Glapwell Hall, the 17th century facade in 1890.

In 1861, Capt. Francis Hallowes, RN, inherited the estate from a cousin and, coming ashore, decided to make alterations. He it was who added the canted bay, the new entrance hall and the conservatory, probably to designs by the Derby partnership of William Giles and John Brookhouse, who were building a new house in Ashover for one of his cousins; it is all very much in their style. The consequence of moving the entrance from the west to the east was that much interior re-modelling was required. The estate then ran to 2,852 acres, including Glapwell colliery, then going full blast. 

His son, Brabazon Hallowes was vicar of Dyserth, Flintshire, and his son Thomas Richard Francis Brabazon on inheriting in 1892, decided to retire to Cadenham Manor, Hants. and let the house to one of the Barnes’s of Ashgate (now Lords Gorell). After the Great War it was again let, this time to William Birkenhead Mather-Jackson (1865-1934), husband of one of Thomas’s sisters, and a member of the Butterley company family of Jackson who had Stubben Edge Hall in Ashover. He was succeeded by Christopher, his second and eldest surviving son, who was appointed to the local bench in 1939, and was a director of the Sheepbridge Coal and Iron Company (which enterprise by this time included Glapwell Colliery) and the Yorkshire amalgamated collieries. He was High Sheriff of Derbyshire in 1951, but had moved back to Stubben Edge by 1956 having inherited the family baronetcy, dying in 1976.

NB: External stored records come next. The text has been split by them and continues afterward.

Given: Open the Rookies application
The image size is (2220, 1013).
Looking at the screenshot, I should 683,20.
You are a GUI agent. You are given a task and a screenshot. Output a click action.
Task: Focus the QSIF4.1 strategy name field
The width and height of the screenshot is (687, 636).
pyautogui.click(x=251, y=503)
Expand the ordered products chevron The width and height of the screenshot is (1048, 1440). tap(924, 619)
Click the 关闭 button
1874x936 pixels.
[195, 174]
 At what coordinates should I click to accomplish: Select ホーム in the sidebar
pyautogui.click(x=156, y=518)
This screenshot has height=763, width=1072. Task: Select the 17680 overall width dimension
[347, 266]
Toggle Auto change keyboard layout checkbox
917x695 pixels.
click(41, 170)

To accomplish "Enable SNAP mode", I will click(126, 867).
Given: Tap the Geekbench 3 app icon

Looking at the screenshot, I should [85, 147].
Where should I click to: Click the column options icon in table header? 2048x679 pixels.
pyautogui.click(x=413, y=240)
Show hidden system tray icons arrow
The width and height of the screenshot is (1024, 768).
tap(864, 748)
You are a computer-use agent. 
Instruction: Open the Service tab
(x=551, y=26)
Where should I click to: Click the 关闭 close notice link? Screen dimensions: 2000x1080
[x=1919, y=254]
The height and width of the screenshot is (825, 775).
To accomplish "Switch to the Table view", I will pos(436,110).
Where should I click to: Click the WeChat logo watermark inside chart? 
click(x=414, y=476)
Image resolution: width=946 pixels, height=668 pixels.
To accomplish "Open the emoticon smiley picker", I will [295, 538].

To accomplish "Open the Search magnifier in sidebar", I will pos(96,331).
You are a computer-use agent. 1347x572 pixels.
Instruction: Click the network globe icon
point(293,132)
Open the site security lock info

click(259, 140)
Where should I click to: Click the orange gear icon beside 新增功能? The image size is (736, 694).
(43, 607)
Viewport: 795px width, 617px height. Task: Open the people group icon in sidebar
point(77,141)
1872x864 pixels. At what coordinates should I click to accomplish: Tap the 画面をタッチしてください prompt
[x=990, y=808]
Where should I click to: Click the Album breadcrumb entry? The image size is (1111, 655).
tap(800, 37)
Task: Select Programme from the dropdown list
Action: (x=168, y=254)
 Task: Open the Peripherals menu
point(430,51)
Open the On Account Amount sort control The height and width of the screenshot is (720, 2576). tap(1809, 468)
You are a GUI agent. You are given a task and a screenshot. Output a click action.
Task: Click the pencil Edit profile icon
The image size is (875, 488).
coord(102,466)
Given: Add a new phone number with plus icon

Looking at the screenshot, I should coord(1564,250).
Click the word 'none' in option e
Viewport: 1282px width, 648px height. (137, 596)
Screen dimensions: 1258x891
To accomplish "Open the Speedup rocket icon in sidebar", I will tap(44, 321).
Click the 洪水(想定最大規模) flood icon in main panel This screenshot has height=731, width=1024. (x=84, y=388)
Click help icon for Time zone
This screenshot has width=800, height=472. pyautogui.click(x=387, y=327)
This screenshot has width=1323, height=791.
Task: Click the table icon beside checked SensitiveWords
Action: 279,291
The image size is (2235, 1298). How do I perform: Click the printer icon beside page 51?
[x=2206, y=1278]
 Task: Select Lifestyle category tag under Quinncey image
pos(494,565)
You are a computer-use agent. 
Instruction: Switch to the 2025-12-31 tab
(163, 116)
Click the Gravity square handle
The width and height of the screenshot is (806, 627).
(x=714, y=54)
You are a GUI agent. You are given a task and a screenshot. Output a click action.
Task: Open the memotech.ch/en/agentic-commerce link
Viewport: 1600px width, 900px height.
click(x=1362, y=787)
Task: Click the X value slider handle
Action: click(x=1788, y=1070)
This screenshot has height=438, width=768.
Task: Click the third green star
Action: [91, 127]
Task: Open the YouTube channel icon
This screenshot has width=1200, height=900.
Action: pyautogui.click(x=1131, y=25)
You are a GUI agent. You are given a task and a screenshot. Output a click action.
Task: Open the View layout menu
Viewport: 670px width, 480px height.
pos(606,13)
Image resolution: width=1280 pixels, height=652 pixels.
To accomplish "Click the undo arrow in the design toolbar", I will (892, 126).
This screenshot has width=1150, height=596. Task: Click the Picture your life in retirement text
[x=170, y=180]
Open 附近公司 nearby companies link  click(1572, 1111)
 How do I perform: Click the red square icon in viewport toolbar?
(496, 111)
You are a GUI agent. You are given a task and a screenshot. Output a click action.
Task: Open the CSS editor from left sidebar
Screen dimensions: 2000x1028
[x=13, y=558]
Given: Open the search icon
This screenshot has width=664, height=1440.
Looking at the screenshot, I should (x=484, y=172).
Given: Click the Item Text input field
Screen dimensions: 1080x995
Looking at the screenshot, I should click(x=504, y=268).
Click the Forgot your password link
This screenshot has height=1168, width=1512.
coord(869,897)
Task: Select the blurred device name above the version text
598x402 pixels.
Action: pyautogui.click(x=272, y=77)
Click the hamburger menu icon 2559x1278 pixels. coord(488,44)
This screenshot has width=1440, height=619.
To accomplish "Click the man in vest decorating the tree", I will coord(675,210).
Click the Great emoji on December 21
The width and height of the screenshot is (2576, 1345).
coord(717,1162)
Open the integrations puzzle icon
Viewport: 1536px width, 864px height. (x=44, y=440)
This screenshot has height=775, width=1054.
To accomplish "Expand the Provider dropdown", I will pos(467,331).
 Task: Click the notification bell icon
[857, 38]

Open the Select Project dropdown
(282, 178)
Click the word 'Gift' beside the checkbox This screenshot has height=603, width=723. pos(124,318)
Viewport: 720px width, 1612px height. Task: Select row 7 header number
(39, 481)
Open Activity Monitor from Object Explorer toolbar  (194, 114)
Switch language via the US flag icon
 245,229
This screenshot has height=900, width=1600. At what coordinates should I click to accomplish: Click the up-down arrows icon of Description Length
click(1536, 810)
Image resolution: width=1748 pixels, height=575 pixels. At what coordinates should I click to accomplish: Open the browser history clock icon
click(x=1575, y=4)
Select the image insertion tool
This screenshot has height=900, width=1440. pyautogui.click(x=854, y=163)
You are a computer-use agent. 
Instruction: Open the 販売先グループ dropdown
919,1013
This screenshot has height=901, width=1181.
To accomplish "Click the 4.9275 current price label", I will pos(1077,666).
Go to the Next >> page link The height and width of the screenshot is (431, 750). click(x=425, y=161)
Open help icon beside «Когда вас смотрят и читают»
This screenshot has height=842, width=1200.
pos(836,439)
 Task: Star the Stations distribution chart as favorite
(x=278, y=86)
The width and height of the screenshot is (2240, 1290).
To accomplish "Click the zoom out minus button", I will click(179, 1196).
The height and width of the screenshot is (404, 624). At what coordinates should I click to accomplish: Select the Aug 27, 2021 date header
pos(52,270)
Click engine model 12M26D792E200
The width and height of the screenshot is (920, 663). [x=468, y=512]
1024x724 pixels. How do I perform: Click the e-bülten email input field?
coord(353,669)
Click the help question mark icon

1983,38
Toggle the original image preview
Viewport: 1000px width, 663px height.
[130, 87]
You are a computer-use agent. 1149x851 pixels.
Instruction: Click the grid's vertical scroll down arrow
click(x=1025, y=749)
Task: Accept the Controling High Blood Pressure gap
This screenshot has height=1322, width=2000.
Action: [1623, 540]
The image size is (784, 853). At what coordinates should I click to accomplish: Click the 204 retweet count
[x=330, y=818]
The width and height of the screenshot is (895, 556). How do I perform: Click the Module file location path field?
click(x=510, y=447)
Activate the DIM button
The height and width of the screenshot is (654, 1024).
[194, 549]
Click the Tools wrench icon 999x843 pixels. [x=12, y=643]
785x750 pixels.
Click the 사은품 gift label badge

Another Hallowes relation Benedict Hunt, who lived there briefly after the Jacksons, but the estate was ultimately broken up by sir Christopher Mather-Jackson 5th Bt. and sold. The house lay, increasingly derelict, for some time before being demolished in the later 1950s. Only the fine gate piers, the eighteenth century and apparently unlisted stable block survive. A listed (grade II) summerhouse stood, classed as at serious risk in 1980, but seems to have vanished. Yet the old village remains, still relatively sequestered and attractive.